Collected data
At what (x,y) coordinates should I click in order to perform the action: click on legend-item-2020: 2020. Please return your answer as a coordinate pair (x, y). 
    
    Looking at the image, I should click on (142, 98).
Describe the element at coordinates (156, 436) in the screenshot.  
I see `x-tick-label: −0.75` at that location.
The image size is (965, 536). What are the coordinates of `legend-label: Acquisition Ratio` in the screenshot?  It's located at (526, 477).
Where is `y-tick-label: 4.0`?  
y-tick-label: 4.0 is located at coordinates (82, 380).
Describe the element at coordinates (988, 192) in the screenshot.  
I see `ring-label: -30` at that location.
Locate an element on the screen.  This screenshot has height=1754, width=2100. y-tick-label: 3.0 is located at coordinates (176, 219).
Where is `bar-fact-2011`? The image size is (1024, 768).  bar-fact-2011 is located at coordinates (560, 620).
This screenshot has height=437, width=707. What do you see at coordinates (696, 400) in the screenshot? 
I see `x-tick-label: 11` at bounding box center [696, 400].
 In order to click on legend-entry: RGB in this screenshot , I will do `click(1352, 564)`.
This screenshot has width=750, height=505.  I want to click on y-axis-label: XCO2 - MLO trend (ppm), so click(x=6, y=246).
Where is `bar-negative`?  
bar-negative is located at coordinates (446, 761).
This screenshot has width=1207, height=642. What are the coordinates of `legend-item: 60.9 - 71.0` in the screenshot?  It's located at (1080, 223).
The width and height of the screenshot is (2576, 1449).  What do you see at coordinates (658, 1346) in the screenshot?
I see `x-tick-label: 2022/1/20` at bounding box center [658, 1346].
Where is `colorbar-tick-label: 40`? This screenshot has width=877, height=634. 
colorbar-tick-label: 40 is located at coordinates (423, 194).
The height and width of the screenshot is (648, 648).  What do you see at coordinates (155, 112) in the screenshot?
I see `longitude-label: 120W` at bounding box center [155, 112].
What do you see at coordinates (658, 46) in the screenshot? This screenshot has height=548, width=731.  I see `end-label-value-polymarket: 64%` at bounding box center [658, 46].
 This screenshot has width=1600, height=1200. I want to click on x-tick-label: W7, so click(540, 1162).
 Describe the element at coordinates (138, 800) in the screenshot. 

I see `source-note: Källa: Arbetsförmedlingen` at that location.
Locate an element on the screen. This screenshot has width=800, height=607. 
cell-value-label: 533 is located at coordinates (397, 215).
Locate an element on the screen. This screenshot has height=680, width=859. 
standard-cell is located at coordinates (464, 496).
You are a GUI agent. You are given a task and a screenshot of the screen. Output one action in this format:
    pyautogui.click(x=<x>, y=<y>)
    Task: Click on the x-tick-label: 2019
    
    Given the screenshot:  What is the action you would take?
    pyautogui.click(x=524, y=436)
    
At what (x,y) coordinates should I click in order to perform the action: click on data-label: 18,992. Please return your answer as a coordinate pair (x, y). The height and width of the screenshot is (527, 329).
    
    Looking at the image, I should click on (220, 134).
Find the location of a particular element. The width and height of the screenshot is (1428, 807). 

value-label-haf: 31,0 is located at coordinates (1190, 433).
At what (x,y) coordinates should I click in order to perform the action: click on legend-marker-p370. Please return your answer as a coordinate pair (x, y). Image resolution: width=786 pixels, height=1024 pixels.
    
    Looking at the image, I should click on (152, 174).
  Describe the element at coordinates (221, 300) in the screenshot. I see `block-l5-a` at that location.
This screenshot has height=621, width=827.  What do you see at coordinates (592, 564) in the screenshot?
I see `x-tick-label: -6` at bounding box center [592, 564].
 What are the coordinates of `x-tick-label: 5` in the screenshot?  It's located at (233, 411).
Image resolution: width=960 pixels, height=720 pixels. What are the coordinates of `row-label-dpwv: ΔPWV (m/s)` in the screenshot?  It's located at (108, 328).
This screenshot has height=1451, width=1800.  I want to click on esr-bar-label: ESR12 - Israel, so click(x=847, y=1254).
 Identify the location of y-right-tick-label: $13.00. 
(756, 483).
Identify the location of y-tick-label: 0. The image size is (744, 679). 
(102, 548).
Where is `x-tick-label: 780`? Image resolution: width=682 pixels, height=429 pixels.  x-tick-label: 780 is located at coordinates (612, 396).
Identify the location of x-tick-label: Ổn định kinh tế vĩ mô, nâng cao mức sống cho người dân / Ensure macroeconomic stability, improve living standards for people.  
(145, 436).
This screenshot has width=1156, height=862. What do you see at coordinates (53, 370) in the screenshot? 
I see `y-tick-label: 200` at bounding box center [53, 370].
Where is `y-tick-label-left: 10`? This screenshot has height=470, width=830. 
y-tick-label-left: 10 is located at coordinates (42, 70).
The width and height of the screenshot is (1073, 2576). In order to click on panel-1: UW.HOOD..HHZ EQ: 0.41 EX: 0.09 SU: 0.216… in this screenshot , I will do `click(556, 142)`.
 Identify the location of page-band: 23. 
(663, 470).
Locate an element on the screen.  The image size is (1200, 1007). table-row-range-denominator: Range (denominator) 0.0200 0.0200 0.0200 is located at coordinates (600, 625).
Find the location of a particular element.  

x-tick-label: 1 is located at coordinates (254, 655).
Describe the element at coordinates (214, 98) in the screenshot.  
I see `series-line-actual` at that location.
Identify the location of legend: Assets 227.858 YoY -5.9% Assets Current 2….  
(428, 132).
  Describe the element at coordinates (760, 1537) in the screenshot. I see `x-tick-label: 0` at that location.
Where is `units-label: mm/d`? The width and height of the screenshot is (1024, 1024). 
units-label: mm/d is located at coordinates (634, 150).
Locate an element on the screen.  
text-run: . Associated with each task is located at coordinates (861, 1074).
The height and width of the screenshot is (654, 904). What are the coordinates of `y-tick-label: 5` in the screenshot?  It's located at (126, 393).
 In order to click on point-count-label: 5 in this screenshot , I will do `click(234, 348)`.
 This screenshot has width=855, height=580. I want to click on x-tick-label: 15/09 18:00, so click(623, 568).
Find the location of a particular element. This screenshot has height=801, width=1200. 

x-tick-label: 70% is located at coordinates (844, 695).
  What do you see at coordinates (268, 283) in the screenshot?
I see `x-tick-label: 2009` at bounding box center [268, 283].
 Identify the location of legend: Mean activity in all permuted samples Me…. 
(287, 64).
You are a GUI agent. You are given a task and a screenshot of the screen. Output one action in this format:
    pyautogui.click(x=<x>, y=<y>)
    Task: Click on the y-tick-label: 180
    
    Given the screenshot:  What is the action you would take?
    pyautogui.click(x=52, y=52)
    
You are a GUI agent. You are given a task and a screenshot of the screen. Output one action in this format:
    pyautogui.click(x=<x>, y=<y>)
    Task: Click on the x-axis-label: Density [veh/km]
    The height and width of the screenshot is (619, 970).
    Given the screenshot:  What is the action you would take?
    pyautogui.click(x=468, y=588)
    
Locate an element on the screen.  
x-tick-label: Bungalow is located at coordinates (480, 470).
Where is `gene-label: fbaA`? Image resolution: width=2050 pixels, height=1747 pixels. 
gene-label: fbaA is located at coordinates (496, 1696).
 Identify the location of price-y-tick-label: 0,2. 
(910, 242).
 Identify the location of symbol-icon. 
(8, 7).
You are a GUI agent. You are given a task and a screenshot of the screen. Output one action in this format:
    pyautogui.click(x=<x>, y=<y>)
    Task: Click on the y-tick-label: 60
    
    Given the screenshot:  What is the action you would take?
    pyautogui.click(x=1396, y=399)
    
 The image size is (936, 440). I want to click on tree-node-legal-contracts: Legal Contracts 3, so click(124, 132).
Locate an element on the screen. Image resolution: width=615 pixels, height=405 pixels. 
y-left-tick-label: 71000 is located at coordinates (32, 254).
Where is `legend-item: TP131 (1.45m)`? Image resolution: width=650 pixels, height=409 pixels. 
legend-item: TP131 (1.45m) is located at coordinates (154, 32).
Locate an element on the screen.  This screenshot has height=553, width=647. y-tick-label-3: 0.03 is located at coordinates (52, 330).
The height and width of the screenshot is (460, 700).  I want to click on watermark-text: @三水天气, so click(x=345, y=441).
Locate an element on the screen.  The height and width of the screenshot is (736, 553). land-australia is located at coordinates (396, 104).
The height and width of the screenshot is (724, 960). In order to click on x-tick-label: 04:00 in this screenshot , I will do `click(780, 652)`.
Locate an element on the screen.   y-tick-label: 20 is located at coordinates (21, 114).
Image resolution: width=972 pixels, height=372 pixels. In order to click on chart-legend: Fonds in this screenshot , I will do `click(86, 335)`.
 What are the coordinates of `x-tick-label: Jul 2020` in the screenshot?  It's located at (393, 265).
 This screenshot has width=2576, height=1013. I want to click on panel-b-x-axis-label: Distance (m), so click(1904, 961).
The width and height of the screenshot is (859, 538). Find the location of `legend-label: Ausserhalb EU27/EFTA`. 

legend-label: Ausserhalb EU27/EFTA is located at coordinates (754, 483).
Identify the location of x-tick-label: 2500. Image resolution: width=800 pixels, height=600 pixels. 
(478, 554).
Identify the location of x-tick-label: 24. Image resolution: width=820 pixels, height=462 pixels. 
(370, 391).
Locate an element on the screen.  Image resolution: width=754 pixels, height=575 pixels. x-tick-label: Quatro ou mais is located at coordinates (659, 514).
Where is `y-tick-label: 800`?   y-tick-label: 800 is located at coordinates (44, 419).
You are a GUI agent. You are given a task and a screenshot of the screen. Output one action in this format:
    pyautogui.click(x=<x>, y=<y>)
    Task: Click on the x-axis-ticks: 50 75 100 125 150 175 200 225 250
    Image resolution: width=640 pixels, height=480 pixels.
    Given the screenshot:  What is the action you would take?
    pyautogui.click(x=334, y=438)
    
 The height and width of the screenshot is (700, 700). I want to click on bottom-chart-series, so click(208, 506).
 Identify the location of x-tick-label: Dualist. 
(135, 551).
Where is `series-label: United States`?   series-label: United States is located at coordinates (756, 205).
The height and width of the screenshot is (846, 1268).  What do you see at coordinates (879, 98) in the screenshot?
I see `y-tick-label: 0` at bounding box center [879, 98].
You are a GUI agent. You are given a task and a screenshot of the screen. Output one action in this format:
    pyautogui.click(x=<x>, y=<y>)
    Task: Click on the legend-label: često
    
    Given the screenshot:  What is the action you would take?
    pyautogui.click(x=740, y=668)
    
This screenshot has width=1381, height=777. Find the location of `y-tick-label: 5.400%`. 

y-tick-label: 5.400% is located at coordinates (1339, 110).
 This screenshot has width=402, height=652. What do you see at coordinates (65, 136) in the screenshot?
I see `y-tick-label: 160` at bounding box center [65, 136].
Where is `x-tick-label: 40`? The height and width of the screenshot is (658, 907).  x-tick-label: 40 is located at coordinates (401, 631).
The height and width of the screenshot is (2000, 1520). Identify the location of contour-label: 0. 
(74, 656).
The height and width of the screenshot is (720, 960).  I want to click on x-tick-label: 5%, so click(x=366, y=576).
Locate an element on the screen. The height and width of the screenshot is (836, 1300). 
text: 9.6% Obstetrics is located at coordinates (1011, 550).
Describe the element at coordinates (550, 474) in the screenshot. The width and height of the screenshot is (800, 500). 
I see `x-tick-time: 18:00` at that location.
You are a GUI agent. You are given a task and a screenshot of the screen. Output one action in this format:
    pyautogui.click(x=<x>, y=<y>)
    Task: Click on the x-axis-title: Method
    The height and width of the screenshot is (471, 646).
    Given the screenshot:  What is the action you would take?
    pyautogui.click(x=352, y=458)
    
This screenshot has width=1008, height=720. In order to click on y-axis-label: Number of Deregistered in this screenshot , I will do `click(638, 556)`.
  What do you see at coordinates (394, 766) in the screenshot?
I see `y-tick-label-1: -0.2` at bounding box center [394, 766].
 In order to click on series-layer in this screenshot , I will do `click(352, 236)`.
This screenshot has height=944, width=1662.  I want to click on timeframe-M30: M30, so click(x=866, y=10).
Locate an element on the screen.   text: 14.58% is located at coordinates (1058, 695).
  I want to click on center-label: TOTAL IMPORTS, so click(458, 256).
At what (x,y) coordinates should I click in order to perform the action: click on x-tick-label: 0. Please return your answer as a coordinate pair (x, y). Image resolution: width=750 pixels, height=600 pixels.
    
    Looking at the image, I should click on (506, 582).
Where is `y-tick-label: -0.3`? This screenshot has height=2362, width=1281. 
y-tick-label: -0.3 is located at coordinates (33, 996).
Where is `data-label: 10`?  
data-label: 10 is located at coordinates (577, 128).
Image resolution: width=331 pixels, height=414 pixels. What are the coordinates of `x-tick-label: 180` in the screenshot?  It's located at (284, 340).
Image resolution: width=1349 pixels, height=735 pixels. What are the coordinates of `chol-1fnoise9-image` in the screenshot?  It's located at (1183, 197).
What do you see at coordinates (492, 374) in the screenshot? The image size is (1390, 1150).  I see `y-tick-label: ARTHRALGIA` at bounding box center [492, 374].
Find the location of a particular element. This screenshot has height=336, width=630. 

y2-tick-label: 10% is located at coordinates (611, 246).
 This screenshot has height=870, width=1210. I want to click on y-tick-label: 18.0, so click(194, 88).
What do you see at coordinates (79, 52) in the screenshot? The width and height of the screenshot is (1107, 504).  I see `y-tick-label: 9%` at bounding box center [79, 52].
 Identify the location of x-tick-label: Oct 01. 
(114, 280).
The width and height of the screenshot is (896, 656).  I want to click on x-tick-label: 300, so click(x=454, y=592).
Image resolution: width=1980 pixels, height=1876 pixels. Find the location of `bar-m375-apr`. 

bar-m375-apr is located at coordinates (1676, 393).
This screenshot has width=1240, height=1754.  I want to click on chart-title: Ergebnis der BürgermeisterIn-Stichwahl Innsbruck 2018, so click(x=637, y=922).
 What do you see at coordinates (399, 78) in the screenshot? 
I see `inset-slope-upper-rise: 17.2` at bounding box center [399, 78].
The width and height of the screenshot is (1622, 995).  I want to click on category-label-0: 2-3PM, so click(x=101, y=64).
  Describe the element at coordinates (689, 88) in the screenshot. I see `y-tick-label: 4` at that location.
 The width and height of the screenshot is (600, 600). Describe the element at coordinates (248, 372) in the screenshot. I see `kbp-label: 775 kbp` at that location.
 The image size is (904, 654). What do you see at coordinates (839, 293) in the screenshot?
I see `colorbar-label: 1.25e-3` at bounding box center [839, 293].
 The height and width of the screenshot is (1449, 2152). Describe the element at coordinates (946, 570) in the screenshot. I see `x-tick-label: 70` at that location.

Task prompt: Copy out the part of the material that begins with the line containing "This screenshot has width=750, height=505." and ends with the line containing "cell-value-label: 533 is". Replace "element" with "item" and leave everything else unchanged.

Answer below:
This screenshot has width=750, height=505.  I want to click on y-axis-label: XCO2 - MLO trend (ppm), so click(x=6, y=246).
Where is `bar-negative`?  
bar-negative is located at coordinates (446, 761).
This screenshot has width=1207, height=642. What are the coordinates of `legend-item: 60.9 - 71.0` in the screenshot?  It's located at (1080, 223).
The width and height of the screenshot is (2576, 1449).  What do you see at coordinates (658, 1346) in the screenshot?
I see `x-tick-label: 2022/1/20` at bounding box center [658, 1346].
Where is `colorbar-tick-label: 40`? This screenshot has width=877, height=634. 
colorbar-tick-label: 40 is located at coordinates (423, 194).
The height and width of the screenshot is (648, 648).  What do you see at coordinates (155, 112) in the screenshot?
I see `longitude-label: 120W` at bounding box center [155, 112].
What do you see at coordinates (658, 46) in the screenshot? This screenshot has height=548, width=731.  I see `end-label-value-polymarket: 64%` at bounding box center [658, 46].
 This screenshot has width=1600, height=1200. I want to click on x-tick-label: W7, so click(540, 1162).
 Describe the item at coordinates (138, 800) in the screenshot. 

I see `source-note: Källa: Arbetsförmedlingen` at that location.
Locate an item on the screen. This screenshot has width=800, height=607. 
cell-value-label: 533 is located at coordinates (397, 215).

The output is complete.